September 14, 2007
Dear President Bruininks, Provost Sullivan, Vice President Carol Carrier, Director of Human Resources Patti Dion, and the Board of Regents:
We are writing as concerned faculty, staff, administrators, and students of the University of Minnesota. The AFSCME strike is now entering its third week, and while university administration spokespersons and the press downplay the effects of the strike on university business, we feel the loss of valuable personnel most acutely. We urge the university administration to reach a fair settlement with AFSCME so that our trusted colleagues and friends can return to work at the fair and just living wages that they deserve.
We represent dozens of units in the university, but we write collectively as families of the University of Minnesota Child Care Center to demonstrate our support of all of the teaching staff there.
The UMCCC is one of the university’s most highly valued and important assets. It has been recognized as a model child care center in the state for its design, high quality care, and especially, its award-winning teachers. The UMCCC staff, but especially its teachers, provides a vital service to the over one hundred university faculty, staff, and student families who depend on the excellent, nurturing environment and curriculum that our children receive every day. By providing excellent care to our children, UMCCC teachers allow us to do the university’s work in our own departments and administrative units and in our research, teaching, and service.
As is the case with all of the members of AFSCME, UMCCC teachers are severely underpaid. And this wage inequity threatens not only the quality of child care at the university, but also the ability of UMCCC families to do the vital work of the university. Unlike other child care centers in an industry that has a notoriously high turnover rate, the UMCCC is known for having teachers who have been at the center for several years. It is vitally important to ensure that UMCCC teachers are paid the salaries that are commensurate with the excellent work and service that they provide.
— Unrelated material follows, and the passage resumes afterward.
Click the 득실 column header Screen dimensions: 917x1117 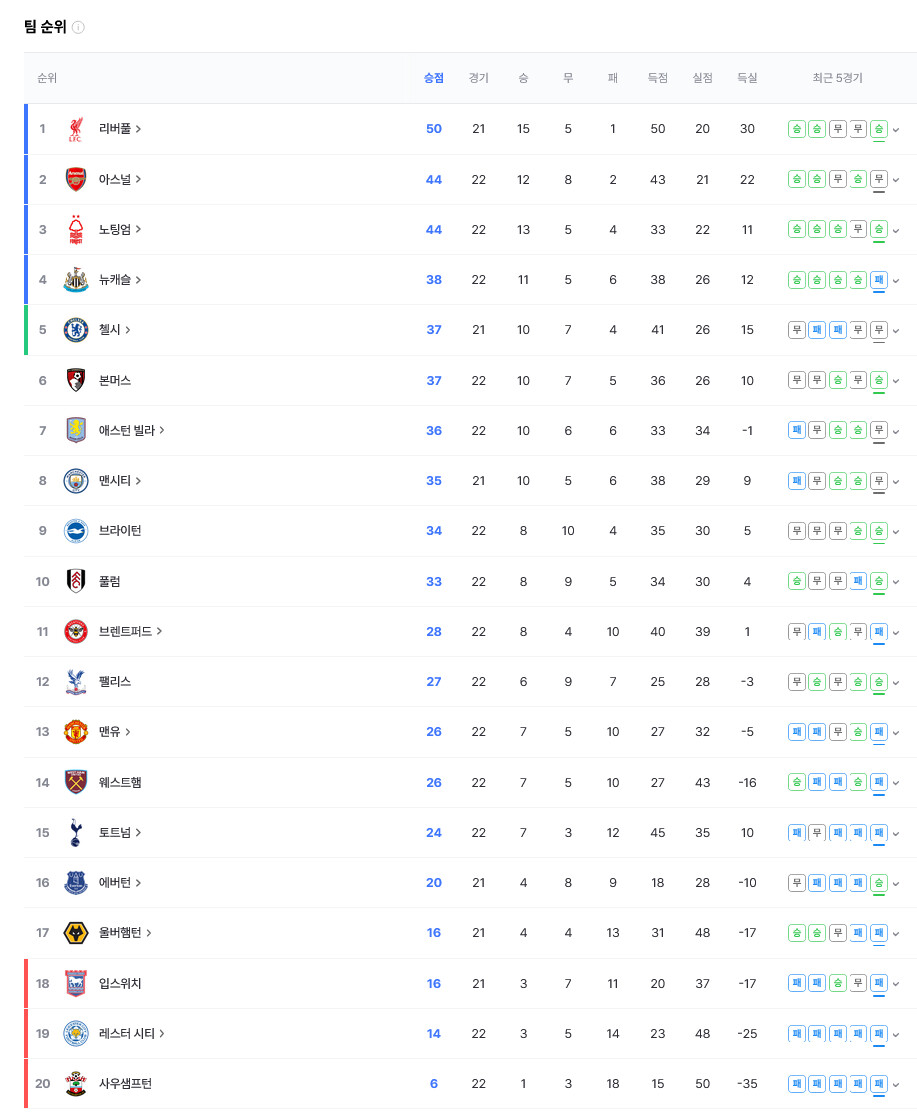(x=747, y=78)
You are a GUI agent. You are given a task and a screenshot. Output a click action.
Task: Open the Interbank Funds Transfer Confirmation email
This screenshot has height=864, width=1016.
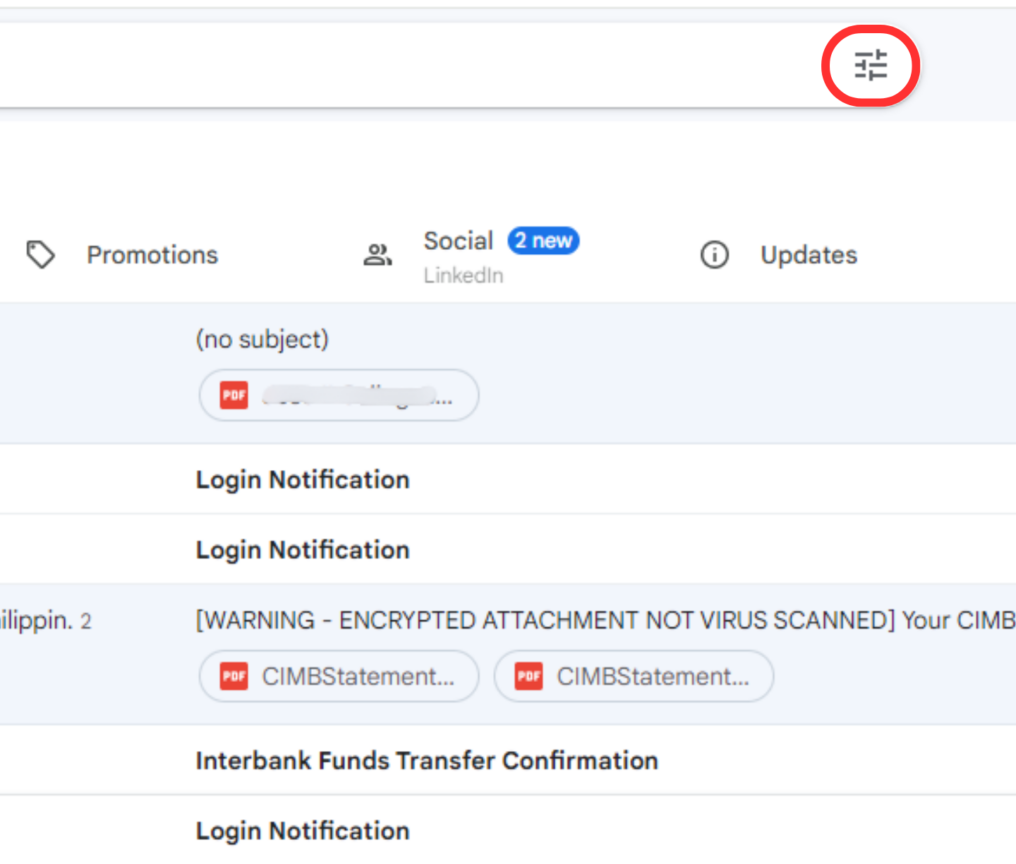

If we do not, we risk losing our most experienced and talented teachers and irrevocably diminishing the quality of care at the center.
The vital importance of our UMCCC teachers has been made even clearer to us since the beginning of the AFSCME strike. The very ability of parents (who are faculty, staff, administrators, and students) to come into work, not to mention do a good job, depends on quality child care. We believe that having well-appreciated teachers and happy, secure children is perhaps the single most important influence on parental productivity. Cutting edge research, teaching, and service cannot occur in a vacuum; our work is absolutely dependent on the stellar work of others. This necessary strike, and the disruption in our collective work that has ensued, demonstrates the utter dependence and fragility of our dual roles as working parents. It unmasks the pretension of "business as usual" and the sheer folly of assuming that “we” can carry on without all of our workers.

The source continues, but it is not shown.